- **Given data**:

---------------

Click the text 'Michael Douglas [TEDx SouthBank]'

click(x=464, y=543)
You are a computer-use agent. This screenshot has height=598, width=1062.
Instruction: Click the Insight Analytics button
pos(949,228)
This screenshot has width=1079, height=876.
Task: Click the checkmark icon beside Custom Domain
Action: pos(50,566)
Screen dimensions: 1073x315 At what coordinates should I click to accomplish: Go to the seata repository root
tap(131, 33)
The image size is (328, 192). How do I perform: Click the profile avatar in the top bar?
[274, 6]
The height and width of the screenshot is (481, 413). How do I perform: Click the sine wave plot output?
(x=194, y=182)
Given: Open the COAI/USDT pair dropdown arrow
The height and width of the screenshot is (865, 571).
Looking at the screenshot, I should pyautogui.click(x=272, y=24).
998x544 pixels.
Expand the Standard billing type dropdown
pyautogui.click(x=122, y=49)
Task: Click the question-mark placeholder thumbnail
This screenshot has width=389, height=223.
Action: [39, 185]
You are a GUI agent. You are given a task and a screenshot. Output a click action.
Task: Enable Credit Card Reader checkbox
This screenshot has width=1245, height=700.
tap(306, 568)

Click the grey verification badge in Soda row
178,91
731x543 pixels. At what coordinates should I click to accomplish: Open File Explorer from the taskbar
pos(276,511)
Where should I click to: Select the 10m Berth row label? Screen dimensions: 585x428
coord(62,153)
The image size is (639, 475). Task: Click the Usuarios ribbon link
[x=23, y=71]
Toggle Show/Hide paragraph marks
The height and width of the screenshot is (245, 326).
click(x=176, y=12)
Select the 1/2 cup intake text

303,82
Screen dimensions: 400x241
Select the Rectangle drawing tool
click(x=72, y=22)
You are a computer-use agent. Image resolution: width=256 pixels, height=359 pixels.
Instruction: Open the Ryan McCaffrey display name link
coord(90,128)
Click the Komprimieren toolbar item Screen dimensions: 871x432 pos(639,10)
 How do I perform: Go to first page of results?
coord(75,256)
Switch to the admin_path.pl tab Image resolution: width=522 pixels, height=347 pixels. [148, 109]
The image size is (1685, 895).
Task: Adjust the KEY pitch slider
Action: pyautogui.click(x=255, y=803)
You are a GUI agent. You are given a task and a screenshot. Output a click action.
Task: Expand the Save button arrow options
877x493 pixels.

---------------

Repeat the listing in its entirety, keeping each line as it is.

Click the text 'Michael Douglas [TEDx SouthBank]'

click(x=464, y=543)
You are a computer-use agent. This screenshot has height=598, width=1062.
Instruction: Click the Insight Analytics button
pos(949,228)
This screenshot has width=1079, height=876.
Task: Click the checkmark icon beside Custom Domain
Action: pos(50,566)
Screen dimensions: 1073x315 At what coordinates should I click to accomplish: Go to the seata repository root
tap(131, 33)
The image size is (328, 192). How do I perform: Click the profile avatar in the top bar?
[274, 6]
The height and width of the screenshot is (481, 413). How do I perform: Click the sine wave plot output?
(x=194, y=182)
Given: Open the COAI/USDT pair dropdown arrow
The height and width of the screenshot is (865, 571).
Looking at the screenshot, I should pyautogui.click(x=272, y=24).
998x544 pixels.
Expand the Standard billing type dropdown
pyautogui.click(x=122, y=49)
Task: Click the question-mark placeholder thumbnail
This screenshot has width=389, height=223.
Action: [39, 185]
You are a GUI agent. You are given a task and a screenshot. Output a click action.
Task: Enable Credit Card Reader checkbox
This screenshot has width=1245, height=700.
tap(306, 568)

Click the grey verification badge in Soda row
178,91
731x543 pixels. At what coordinates should I click to accomplish: Open File Explorer from the taskbar
pos(276,511)
Where should I click to: Select the 10m Berth row label? Screen dimensions: 585x428
coord(62,153)
The image size is (639, 475). Task: Click the Usuarios ribbon link
[x=23, y=71]
Toggle Show/Hide paragraph marks
The height and width of the screenshot is (245, 326).
click(x=176, y=12)
Select the 1/2 cup intake text

303,82
Screen dimensions: 400x241
Select the Rectangle drawing tool
click(x=72, y=22)
You are a computer-use agent. Image resolution: width=256 pixels, height=359 pixels.
Instruction: Open the Ryan McCaffrey display name link
coord(90,128)
Click the Komprimieren toolbar item Screen dimensions: 871x432 pos(639,10)
 How do I perform: Go to first page of results?
coord(75,256)
Switch to the admin_path.pl tab Image resolution: width=522 pixels, height=347 pixels. [148, 109]
The image size is (1685, 895).
Task: Adjust the KEY pitch slider
Action: pyautogui.click(x=255, y=803)
You are a GUI agent. You are given a task and a screenshot. Output a click action.
Task: Expand the Save button arrow options
877x493 pixels.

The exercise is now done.